Python Parallelism: Essential Guide to Speeding up Your Python Code in Minutes

Python Parallelism: Essential Guide to Speeding up Your Python Code in Minutes

Essential guide to multiprocessing with Python.

Executing tasks sequentially might not be a good idea. If the input to the second task isn’t an output of the first task, you’re wasting both time and CPU.

As you probably know, Python’s <em>Global Interpreter Lock</em> __ (GIL) mechanism allows only one thread to execute Python bytecode at once. It’s a severe limitation you can avoid by changing the Python interpreter or implementing process-based parallelism techniques.

Today you’ll learn how to execute tasks in parallel with Python with the concurrent.futures library. You’ll understand the concept with a hands-on example – fetching data from multiple API endpoints.

You can download the source code for this article here.


Problem description

The goal is to connect to jsonplaceholder.typicode.com— a free fake REST API.

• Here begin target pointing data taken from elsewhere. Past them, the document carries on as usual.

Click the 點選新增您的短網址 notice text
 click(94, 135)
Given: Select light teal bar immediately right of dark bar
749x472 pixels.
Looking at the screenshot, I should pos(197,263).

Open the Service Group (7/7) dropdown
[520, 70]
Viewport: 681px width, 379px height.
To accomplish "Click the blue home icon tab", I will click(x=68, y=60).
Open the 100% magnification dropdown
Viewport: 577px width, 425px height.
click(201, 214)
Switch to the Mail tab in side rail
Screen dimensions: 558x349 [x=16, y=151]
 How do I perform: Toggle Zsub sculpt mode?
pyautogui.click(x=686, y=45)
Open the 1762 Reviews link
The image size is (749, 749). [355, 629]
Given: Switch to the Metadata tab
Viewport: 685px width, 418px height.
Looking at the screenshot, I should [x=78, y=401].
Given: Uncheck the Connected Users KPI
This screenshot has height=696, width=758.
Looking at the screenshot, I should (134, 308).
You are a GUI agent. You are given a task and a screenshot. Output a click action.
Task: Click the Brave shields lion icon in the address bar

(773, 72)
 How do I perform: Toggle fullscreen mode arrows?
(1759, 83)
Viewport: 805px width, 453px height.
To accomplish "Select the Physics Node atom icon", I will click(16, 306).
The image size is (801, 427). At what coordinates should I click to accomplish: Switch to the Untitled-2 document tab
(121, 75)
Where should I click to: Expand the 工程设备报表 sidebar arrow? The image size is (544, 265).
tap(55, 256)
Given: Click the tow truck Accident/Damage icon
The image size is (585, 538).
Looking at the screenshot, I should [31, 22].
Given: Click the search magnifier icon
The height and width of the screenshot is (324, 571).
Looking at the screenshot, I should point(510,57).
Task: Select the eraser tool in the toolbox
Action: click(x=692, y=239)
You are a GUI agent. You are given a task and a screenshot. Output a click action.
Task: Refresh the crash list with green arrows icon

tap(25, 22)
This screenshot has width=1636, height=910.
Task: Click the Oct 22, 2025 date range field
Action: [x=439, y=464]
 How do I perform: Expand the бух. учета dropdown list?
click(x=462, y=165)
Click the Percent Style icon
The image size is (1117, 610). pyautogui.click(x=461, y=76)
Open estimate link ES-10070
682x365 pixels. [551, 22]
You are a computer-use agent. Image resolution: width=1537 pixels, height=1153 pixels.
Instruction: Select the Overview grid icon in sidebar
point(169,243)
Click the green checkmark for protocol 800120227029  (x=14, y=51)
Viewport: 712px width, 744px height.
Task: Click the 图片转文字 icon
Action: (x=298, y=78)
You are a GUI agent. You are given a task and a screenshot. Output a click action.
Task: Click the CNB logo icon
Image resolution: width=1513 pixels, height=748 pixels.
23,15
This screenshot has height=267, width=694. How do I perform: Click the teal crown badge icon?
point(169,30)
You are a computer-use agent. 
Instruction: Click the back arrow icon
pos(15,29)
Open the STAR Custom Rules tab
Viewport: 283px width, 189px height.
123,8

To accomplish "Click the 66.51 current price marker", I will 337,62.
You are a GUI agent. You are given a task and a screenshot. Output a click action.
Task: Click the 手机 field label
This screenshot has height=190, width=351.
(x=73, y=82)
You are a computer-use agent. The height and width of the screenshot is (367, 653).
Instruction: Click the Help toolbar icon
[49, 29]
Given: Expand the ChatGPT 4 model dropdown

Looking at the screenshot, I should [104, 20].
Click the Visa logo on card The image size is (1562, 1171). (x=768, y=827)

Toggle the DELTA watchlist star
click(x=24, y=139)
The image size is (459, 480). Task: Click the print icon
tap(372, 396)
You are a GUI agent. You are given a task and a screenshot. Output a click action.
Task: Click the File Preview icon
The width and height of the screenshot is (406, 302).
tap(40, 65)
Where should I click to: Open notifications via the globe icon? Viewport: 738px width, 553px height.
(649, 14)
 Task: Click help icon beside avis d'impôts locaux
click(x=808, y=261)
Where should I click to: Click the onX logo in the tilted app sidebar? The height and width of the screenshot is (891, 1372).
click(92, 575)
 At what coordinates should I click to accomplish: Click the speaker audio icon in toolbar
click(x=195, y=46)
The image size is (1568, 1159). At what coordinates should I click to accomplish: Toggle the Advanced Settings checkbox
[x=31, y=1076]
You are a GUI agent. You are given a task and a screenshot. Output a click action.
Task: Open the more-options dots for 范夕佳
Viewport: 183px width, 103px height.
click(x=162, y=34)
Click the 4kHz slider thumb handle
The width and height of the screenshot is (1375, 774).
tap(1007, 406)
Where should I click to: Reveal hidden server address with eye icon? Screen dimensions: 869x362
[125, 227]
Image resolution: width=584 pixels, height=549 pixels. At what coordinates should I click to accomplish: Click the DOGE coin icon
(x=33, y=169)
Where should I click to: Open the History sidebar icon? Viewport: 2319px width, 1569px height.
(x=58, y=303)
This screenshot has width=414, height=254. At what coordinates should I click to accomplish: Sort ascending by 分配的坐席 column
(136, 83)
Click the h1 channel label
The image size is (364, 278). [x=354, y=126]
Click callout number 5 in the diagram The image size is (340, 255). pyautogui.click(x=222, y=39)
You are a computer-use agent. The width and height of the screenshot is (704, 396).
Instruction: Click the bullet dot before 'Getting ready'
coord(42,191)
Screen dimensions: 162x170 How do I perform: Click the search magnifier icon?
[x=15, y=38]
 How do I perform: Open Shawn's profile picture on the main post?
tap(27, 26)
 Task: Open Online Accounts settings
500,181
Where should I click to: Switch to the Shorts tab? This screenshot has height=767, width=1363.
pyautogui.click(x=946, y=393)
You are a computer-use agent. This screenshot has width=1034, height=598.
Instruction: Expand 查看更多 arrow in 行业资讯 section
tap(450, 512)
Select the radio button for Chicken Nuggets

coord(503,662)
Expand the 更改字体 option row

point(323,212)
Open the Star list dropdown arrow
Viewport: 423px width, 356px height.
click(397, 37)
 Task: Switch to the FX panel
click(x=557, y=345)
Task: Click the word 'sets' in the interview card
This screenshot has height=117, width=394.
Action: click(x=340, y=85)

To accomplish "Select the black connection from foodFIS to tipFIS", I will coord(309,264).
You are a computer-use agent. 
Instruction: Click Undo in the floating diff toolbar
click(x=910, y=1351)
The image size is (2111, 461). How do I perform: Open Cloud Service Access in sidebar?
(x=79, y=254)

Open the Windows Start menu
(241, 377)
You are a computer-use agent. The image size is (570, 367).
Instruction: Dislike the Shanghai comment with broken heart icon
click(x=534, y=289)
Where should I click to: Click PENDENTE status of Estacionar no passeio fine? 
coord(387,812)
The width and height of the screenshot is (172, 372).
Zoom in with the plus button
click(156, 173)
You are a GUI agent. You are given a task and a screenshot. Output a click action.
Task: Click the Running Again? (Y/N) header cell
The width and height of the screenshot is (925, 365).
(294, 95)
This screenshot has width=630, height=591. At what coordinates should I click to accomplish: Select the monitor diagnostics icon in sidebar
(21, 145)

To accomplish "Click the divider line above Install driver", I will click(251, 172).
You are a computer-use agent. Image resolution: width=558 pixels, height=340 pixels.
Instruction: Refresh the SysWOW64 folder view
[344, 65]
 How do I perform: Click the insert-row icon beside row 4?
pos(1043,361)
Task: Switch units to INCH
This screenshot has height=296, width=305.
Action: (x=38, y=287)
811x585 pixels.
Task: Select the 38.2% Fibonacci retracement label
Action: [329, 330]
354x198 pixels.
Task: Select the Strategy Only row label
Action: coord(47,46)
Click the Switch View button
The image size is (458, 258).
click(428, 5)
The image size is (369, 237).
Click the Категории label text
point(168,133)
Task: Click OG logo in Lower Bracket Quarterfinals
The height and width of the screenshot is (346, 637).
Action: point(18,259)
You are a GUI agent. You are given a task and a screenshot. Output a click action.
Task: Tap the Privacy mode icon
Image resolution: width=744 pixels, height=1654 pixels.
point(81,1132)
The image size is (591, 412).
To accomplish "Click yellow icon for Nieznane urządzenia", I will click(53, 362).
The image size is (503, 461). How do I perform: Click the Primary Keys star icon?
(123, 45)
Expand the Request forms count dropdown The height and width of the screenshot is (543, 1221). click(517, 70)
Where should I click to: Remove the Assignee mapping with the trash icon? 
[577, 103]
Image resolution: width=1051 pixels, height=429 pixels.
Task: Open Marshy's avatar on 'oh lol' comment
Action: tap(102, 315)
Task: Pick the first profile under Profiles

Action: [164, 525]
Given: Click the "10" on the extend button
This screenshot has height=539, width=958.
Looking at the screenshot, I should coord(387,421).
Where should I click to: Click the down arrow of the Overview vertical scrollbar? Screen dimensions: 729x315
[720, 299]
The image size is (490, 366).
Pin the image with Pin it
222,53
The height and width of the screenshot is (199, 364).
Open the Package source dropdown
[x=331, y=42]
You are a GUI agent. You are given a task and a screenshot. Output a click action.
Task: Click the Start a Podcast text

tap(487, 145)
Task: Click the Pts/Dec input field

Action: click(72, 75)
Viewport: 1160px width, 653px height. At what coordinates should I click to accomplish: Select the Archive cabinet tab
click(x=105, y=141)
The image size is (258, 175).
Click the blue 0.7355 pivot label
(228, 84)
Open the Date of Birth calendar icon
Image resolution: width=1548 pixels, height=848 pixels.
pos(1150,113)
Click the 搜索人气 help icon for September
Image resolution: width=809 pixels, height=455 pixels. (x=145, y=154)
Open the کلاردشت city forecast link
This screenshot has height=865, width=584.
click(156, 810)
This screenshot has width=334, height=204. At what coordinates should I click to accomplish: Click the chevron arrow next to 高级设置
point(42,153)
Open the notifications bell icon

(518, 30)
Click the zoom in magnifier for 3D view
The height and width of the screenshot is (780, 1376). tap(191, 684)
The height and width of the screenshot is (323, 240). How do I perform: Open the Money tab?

You’ll connect to several endpoints and obtain data in the JSON format. There’ll be six endpoints in total. Not a whole lot, and Python will most likely complete the task in a second or so. Not too great for demonstrating multiprocessing capabilities, so we’ll spice things up a bit.

In addition to fetching API data, the program will also sleep for a second between making requests. As there are six endpoints, the program should do nothing for six seconds — but only when the calls are executed sequentially.

Let’s test the execution time without parallelism first.

Test: Running tasks sequentially

Let’s take a look at the entire script and break it down:

import time
import requests

URLS = [
    'https://jsonplaceholder.typicode.com/posts',
    'https://jsonplaceholder.typicode.com/comments',
    'https://jsonplaceholder.typicode.com/albums',
    'https://jsonplaceholder.typicode.com/photos',
    'https://jsonplaceholder.typicode.com/todos',
    'https://jsonplaceholder.typicode.com/users'
]

def fetch_single(url: str) -> None:
    print(f'Fetching: {url}...')
    requests.get(url)
    time.sleep(1)
    print(f'Fetched {url}!')


if __name__ == '__main__':
    time_start = time.time()
    
    for url in URLS:
        fetch_single(url)

    time_end = time.time()
    print(f'\nAll done! Took {round(time_end - time_start, 2)} seconds')

There’s a list of API endpoints stored in the URLS variable. You’ll fetch the data from there. Below it, you’ll find the fetch_single() function. It makes a GET request to a specific URL and sleeps for a second. It also prints when fetching started and finished.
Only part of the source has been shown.